Another way to influence the economy is via the depreciation of the exchange rate. To induce those movements, the ECB and the BOJ have experimented with pushing interest rates into negative territory. Alas, as has become increasingly clear in recent months, this is no magic solution, especially in relatively large economies such as the Eurozone and Japan. Eurozone banks have largely failed to apply those negative rates to deposits, implying that the negative rates imposed by the ECB narrow margins in the banking sector. The ECB’s new targeted longer-term refinancing operations appear partly designed to offset the drag on bank profits. Effectively, this amounts to paying banks when they increase lending.
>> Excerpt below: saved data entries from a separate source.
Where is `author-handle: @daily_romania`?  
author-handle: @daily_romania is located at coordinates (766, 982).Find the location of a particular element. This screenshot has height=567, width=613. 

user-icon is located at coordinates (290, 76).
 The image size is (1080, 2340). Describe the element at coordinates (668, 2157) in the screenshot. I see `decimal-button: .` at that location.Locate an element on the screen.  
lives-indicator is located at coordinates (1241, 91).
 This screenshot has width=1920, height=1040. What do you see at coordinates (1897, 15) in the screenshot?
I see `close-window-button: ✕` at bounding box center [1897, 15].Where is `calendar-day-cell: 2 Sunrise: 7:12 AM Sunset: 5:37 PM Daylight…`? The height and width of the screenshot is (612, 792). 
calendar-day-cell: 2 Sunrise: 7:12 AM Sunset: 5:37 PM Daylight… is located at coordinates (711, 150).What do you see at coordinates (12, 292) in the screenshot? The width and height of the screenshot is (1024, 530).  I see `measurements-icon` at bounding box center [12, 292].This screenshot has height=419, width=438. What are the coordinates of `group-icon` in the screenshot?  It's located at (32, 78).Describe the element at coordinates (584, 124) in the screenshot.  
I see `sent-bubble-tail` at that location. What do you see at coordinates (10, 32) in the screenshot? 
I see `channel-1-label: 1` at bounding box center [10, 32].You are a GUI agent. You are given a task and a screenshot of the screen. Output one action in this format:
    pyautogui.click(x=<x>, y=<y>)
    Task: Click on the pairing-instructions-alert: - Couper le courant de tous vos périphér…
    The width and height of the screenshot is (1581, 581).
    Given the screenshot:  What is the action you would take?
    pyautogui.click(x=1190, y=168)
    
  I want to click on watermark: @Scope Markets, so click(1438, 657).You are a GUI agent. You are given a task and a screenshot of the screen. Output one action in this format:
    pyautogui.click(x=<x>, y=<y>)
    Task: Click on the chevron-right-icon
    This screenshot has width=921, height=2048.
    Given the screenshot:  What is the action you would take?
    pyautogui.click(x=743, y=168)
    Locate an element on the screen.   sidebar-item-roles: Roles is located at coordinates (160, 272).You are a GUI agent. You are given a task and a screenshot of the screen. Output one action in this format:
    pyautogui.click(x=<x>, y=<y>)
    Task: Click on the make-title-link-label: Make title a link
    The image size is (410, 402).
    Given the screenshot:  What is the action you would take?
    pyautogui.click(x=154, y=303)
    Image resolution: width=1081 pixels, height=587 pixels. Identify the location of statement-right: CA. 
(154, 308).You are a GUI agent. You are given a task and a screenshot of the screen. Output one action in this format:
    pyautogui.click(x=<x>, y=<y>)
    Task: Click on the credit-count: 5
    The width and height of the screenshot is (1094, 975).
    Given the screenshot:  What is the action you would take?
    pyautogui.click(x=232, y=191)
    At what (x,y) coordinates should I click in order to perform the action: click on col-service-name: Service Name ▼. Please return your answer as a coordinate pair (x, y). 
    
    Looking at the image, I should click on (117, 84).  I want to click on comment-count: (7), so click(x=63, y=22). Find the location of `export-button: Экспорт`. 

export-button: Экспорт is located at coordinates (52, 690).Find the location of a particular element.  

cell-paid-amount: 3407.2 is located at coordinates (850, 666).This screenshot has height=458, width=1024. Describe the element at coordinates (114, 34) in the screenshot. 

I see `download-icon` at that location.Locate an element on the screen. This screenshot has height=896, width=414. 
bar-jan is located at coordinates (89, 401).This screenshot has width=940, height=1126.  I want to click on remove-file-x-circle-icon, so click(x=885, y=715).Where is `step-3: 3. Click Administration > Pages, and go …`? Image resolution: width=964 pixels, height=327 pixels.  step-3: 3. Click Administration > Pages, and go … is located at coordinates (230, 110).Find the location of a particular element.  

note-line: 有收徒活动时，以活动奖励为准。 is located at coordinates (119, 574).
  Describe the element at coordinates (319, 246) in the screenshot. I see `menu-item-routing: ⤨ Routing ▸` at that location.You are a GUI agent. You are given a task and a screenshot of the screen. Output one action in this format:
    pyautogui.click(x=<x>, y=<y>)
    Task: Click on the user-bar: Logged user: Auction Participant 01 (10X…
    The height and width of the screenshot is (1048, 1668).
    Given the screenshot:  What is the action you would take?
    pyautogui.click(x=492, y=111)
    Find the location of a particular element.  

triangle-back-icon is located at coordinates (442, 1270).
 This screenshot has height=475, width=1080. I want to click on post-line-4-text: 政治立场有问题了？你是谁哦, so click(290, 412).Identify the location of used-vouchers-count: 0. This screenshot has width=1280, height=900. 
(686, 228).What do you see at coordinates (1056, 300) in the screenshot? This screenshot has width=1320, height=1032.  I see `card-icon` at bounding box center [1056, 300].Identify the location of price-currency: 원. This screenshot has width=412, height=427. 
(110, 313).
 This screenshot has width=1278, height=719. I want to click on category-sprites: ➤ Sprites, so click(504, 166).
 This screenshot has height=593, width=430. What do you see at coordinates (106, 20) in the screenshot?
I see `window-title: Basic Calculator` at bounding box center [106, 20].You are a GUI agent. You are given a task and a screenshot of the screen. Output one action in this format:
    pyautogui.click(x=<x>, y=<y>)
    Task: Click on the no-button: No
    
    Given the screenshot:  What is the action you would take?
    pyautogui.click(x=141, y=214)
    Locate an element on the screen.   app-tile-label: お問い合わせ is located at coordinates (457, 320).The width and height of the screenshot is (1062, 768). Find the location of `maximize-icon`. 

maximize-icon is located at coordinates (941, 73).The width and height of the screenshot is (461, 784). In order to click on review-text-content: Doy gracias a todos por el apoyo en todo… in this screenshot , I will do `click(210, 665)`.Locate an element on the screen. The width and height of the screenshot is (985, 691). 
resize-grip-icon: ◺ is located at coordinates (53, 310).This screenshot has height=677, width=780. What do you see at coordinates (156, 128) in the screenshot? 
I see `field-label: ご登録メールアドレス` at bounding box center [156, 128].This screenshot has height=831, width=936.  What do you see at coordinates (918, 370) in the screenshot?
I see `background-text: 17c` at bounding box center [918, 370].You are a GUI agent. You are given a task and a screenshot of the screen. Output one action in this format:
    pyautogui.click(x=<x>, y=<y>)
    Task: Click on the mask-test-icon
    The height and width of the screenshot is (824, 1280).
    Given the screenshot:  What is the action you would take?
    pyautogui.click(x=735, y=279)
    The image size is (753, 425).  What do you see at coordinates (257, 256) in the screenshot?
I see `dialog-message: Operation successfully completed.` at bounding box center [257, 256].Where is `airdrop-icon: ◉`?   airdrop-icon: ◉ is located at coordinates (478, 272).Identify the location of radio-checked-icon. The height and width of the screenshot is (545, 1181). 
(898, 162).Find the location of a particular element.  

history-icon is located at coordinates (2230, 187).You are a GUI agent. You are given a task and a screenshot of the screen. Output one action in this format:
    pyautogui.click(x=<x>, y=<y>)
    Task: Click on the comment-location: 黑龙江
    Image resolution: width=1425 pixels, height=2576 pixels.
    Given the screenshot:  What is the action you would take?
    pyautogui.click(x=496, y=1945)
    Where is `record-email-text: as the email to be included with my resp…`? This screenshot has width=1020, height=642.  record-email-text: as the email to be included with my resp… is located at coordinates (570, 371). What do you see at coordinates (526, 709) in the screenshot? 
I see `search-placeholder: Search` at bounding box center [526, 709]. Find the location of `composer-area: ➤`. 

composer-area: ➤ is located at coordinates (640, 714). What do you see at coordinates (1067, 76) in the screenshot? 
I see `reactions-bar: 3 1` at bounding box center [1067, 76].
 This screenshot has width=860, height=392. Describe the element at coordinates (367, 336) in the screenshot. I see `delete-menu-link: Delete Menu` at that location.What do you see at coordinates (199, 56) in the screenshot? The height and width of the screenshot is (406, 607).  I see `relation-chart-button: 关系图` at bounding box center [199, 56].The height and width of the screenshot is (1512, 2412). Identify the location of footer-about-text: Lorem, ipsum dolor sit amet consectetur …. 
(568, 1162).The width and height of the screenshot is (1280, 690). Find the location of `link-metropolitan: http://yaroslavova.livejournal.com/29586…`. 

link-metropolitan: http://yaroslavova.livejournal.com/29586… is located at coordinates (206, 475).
In Europe as in Japan, the scope for further rate cuts looks increasingly limited. Instead, there may be further changes to ECB’s QE mix. Already, the ECB has announced it will buy non-financial corporate debt as part of its QE program. This supports our broadly positive view on all fixed-income products in the Eurozone that have some credit risk – from periphery sovereigns and investment-grade corporate bonds to better rated high-yield bonds, which should benefit from spill-over effects. Investors should be aware, however, that the scope for policy errors is growing. The longer-term implications of QE remain uncertain – for details, have a look at our CIO View Special: “The limits of monetary policy: Are central banks losing their magic touch?”
Central banks, such as the Bank of England (BoE), already hold a large share of outstanding government debt. The problem for the BOJ in particular is that it is becoming increasingly hard to find willing sellers.